Table 2 Percentages of H0 hypotheses rejected by Kolmogorov–Smirnov test at \(\alpha = 0.05\) significance level. The H0 hypothesis is that the positions of best individuals are from uniform distribution in the final generation, after 10,000 (upper part of the table) or 300,000 (lower part of the table) function calls. \(H^0\) is tested for each among D dimensions separately. NMA has always population size equal \(D + 1\); RA is not population based
Table 3 Percentages of H0 hypotheses rejected by Kolmogorov–Smirnov test at \(\alpha = 0.05\) significance level. The H0 hypothesis is that the positions of best individuals are from uniform distribution after initialization. As initialization for tests with 10,000 and 300,000 function calls is performed independently, results for both cases are presented separately. H0 is tested for each among D dimensions separately. NMA has always population size equal \(D+1\); RA is not population based
Table 4 Lowest p value obtained from Kolmogorov–Smirnov test among D dimensions. The H0 hypothesis, tested for each of D dimensions separately, is that the positions of best individuals are from uniform distribution after the final generation, i.e. after 10,000 (upper part of the table) or 300,000 (lower part of the table) function calls. NMA has always population size equal \(D+1\); RA is not population based
Table 5 Lowest p value obtained from Kolmogorov–Smirnov test among D dimensions. The H0 hypothesis, tested for each of D dimensions separately, is that the positions of best individuals are from uniform distribution after initialization. As initialization for tests with 10,000 and 300,000 function calls is performed independently, results for both cases are presented separately. NMA has always population size equal \(D + 1\); RA is not population based

4.1 The presence of structural bias

The percentage of dimensions for which the presence of structural bias was detected by the one-sample KS test at \(\alpha =0.05\) (i.e. the H0 hypothesis was rejected) is given in Table 2. This number is shown for every combination of algorithm (columns), problem dimensionality, D (row), and population size, PopSize (row). The upper part of Table 2 displays the results obtained when MNFC was set to 10,000, whereas the lower part displays the results when MNFC was set to 300,000. Table 3 contains the respective percentages of rejections of H0 hypotheses for the best solutions found right after random initialization of the population, i.e. before the proper algorithm started to work. Table 4 presents the lowest p values obtained by the KS test among all D dimensions for each considered experimental setting with \(\hbox {MNFC} = 10{,}000\) (upper part) and \(\hbox {MNFC} = 300{,}000\) (lower part). Table 5 shows the lowest p values of KS tests performed for solutions obtained just after initialization, before the algorithms started. These experiments are carried out to find out whether some bias in locations of the best solutions is observed:

  • immediately after initialization (the presence of such bias cannot be attributed to the algorithm);

  • after the algorithm was run for a relatively small number of function calls set to 10,000;

  • after the algorithm was run for a number of function calls set to a more frequently used value of 300,000;

  • or such bias is not observed at all.

Note that initialization is performed randomly and independently for each MNFC level. Therefore, the KS test produced different results after initialization for experiments in which algorithms were run with 10,000 versus 300,000 function calls (see Tables 3, 5). To show versatile effects of the structural bias on the location of the best solutions found by various algorithms for the fully random function f, edfs of 10-, 100- and 1000-dimensional variants of five algorithms (including two PSO, two DE and one GA variant) with PopSize set to 100 are illustrated graphically in Figs. 13 and in Supplementary Material available in an online version of the paper (Suppl. Fig. 1). In addition, four very different histograms of the p values obtained for the 1000-dimensional fully random function by four chosen algorithms (GA-MPC, DNS-PSO, CDE and DE-basic) with PopSize set to 100 are also illustrated in Fig. 4.

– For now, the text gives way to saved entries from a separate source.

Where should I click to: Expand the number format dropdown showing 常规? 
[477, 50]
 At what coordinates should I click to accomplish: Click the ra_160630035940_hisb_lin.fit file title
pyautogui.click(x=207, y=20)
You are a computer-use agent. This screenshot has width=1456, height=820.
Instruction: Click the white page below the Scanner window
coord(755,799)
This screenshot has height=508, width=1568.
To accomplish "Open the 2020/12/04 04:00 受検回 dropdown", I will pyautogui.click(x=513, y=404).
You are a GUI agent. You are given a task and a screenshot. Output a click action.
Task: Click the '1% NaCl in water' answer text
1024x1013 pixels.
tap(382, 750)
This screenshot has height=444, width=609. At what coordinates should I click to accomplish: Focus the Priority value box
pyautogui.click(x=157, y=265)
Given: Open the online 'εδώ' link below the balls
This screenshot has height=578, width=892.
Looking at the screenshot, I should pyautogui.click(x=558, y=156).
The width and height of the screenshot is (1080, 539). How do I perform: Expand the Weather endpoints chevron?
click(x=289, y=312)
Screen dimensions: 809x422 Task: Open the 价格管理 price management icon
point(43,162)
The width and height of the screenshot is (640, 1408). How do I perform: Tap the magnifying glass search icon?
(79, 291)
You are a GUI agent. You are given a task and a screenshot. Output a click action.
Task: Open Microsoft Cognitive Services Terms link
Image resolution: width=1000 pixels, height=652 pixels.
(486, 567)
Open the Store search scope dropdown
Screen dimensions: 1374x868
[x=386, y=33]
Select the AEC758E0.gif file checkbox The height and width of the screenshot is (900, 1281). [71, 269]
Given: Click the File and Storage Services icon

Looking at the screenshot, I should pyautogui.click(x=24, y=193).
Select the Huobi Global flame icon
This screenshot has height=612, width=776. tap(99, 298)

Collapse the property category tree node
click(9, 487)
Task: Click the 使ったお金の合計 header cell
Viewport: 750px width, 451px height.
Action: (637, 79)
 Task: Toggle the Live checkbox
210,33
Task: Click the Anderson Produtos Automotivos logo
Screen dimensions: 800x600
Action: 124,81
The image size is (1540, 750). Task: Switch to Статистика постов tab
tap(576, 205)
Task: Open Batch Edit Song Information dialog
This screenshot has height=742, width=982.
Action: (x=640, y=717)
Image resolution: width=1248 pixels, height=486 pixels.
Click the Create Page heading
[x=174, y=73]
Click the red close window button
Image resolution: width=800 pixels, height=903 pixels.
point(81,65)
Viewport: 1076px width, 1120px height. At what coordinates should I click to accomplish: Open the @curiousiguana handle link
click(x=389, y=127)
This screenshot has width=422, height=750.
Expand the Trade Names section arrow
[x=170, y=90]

Tables 2 and 3 show that the percentage of H0 hypotheses rejected after the search had terminated is, for most algorithms, much higher than the 5% of the number of D values, indicating the presence of structural bias. This is the case for both 10,000 and 300,000 function calls. Hence, the presence of the structural bias affects the location of the best solutions found by most PSO and DE variants even after a relatively short run. More details on how quickly the effect of the structural bias may be observed are given in Sect. 4.2. The 14 tested algorithms may be roughly classified into six groups (G1–G6) according to the “strength” of the structural bias observed in Tables 2, 3, 4 and 5, which are discussed below.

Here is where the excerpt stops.